What you have to do: What you give back must match the records below word for word.
** Opening Input for this task block **
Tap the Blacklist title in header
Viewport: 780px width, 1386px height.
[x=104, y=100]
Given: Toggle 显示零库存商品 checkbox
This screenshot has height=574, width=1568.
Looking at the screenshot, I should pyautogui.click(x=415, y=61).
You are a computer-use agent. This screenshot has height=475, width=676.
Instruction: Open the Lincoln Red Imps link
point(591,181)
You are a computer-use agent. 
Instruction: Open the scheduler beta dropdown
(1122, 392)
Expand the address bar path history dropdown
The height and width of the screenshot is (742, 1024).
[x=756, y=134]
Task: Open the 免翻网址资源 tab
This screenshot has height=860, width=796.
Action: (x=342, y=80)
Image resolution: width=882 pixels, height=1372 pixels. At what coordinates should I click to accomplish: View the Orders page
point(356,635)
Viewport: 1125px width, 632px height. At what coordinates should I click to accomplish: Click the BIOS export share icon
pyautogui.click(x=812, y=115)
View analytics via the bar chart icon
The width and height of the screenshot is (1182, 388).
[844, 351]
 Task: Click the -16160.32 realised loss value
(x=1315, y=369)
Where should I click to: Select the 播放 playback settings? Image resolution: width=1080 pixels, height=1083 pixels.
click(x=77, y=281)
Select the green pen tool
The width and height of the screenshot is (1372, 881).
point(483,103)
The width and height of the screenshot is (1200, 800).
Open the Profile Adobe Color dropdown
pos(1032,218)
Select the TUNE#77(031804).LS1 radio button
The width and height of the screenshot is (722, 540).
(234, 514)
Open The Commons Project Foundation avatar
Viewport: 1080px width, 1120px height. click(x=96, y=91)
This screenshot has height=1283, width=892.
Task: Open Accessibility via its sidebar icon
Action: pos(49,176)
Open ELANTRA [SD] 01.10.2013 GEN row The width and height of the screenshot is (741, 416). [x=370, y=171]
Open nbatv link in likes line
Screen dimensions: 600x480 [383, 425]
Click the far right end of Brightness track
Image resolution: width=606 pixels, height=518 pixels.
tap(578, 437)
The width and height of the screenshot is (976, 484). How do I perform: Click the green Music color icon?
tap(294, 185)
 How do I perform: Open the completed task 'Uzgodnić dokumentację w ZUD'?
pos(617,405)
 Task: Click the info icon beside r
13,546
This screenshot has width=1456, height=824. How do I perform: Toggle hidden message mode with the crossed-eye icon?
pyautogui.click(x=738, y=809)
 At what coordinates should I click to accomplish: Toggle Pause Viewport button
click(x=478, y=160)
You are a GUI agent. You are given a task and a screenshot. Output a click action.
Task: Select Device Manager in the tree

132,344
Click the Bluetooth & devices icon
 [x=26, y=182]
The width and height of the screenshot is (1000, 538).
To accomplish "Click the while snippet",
** Closing Input for this task block **
Solved exercise:
Tap the Blacklist title in header
Viewport: 780px width, 1386px height.
[x=104, y=100]
Given: Toggle 显示零库存商品 checkbox
This screenshot has height=574, width=1568.
Looking at the screenshot, I should pyautogui.click(x=415, y=61).
You are a computer-use agent. This screenshot has height=475, width=676.
Instruction: Open the Lincoln Red Imps link
point(591,181)
You are a computer-use agent. 
Instruction: Open the scheduler beta dropdown
(1122, 392)
Expand the address bar path history dropdown
The height and width of the screenshot is (742, 1024).
[x=756, y=134]
Task: Open the 免翻网址资源 tab
This screenshot has height=860, width=796.
Action: (x=342, y=80)
Image resolution: width=882 pixels, height=1372 pixels. At what coordinates should I click to accomplish: View the Orders page
point(356,635)
Viewport: 1125px width, 632px height. At what coordinates should I click to accomplish: Click the BIOS export share icon
pyautogui.click(x=812, y=115)
View analytics via the bar chart icon
The width and height of the screenshot is (1182, 388).
[844, 351]
 Task: Click the -16160.32 realised loss value
(x=1315, y=369)
Where should I click to: Select the 播放 playback settings? Image resolution: width=1080 pixels, height=1083 pixels.
click(x=77, y=281)
Select the green pen tool
The width and height of the screenshot is (1372, 881).
point(483,103)
The width and height of the screenshot is (1200, 800).
Open the Profile Adobe Color dropdown
pos(1032,218)
Select the TUNE#77(031804).LS1 radio button
The width and height of the screenshot is (722, 540).
(234, 514)
Open The Commons Project Foundation avatar
Viewport: 1080px width, 1120px height. click(x=96, y=91)
This screenshot has height=1283, width=892.
Task: Open Accessibility via its sidebar icon
Action: pos(49,176)
Open ELANTRA [SD] 01.10.2013 GEN row The width and height of the screenshot is (741, 416). [x=370, y=171]
Open nbatv link in likes line
Screen dimensions: 600x480 [383, 425]
Click the far right end of Brightness track
Image resolution: width=606 pixels, height=518 pixels.
tap(578, 437)
The width and height of the screenshot is (976, 484). How do I perform: Click the green Music color icon?
tap(294, 185)
 How do I perform: Open the completed task 'Uzgodnić dokumentację w ZUD'?
pos(617,405)
 Task: Click the info icon beside r
13,546
This screenshot has width=1456, height=824. How do I perform: Toggle hidden message mode with the crossed-eye icon?
pyautogui.click(x=738, y=809)
 At what coordinates should I click to accomplish: Toggle Pause Viewport button
click(x=478, y=160)
You are a GUI agent. You are given a task and a screenshot. Output a click action.
Task: Select Device Manager in the tree

132,344
Click the Bluetooth & devices icon
 [x=26, y=182]
The width and height of the screenshot is (1000, 538).
To accomplish "Click the while snippet",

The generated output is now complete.